Kolejny singiel udowadnia to, co od wielu miesięcy Donatan i Cleo powtarzali – kręcą ich różne style muzyczne, nie chcą zamykać się w jednej stylistyce. Po folkowym „My Słowianie” i mocno nowoczesnej „Cichej wodzie„, mamy tym razem romansowanie z stylistyką jazzową. Wielbicielom polskiego rapu brzmienie może szybko skojarzyć się z produkcjami O.S.T.R. – pełno skreczy i smyczków. Tym razem nie mamy chwytliwego, radiowego, łatwo przyswajalnego utworu. „Ten czas” cechuje dość leniwe tempo przez cały utwór i brak dobrych momentów, tzw. (przepraszam za wyrażenie) pierdolnięć. Jeśli go nie będziemy słuchać uważnie, to zaraz o nim zapomnimy.
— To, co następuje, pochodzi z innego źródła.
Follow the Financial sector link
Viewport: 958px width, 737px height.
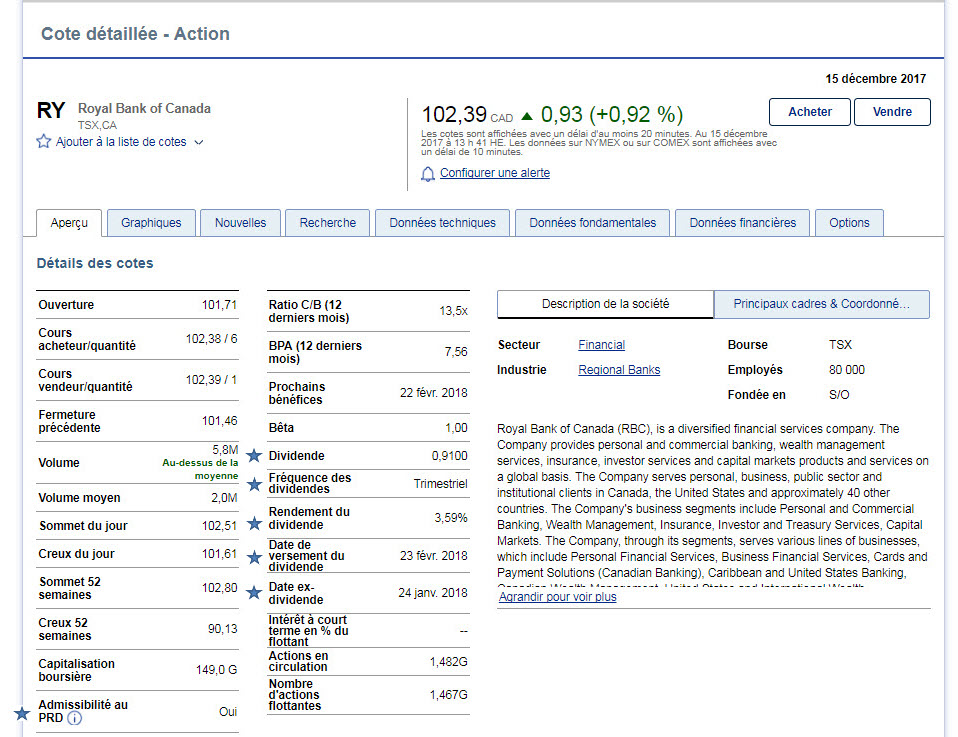pyautogui.click(x=601, y=345)
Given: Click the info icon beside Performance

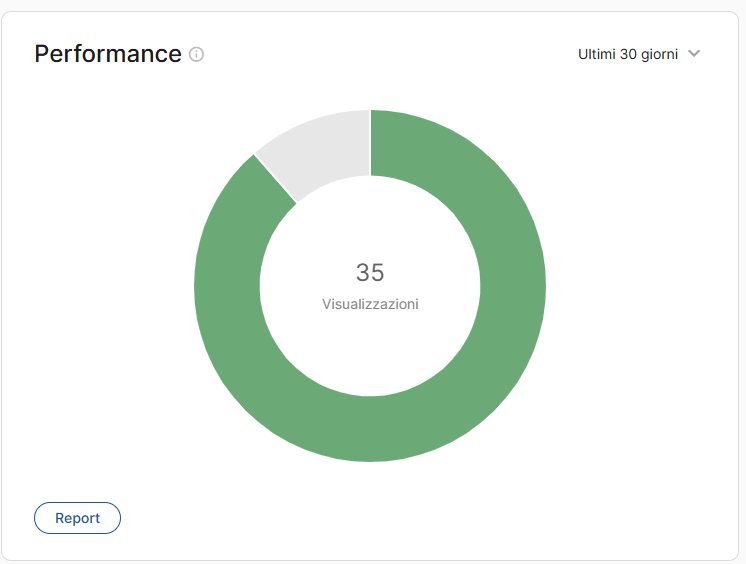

Z jednej strony dobrze że Donatan i Cleo wymagają od słuchacza skupienia, ale z drugiej ci bardziej „radiowi fani” pary szybko się znudzą.
W konfrontacji głosów Cleo i Bednarka, zdecydowanie wygrywa Kamil. Cleo chwilami brzmi jak Tatiana Okupnik i troszkę za mocno się wysila, za to Kamil wyrzuca z siebie słowa na totalnym luzie. Wokaliści mówią nam o niespełnionych marzeniach i realizowaniu swoich możliwości. Taki lekko motywacyjny utwór z serii tych „bądź sobą, nic cię nie ogranicza”. To zawsze krzepi.
Będzie kolejny hit? Bądźmy szczerzy – zdecydowanie nie. Kawałek spełnił za to swoją rolę – zaciekawił fanów i nastroił publiczność przed premierą długo wyczekiwanej „HIPER/CHIMERA„. Donatan i Cleo już mogą szykować miejsca na ścianach na powieszenie co najmniej Złotej Płyty za ten album.
Zdecydowanie zgadzam się. Generalnie beaty Donata zdzierżę, szczególnie Ten Czas jest ok, ale wchodzi Cleo i… magia znika. Jakby Bednarek był sam przez cały kawałek to nie miałbym nic przeciwko.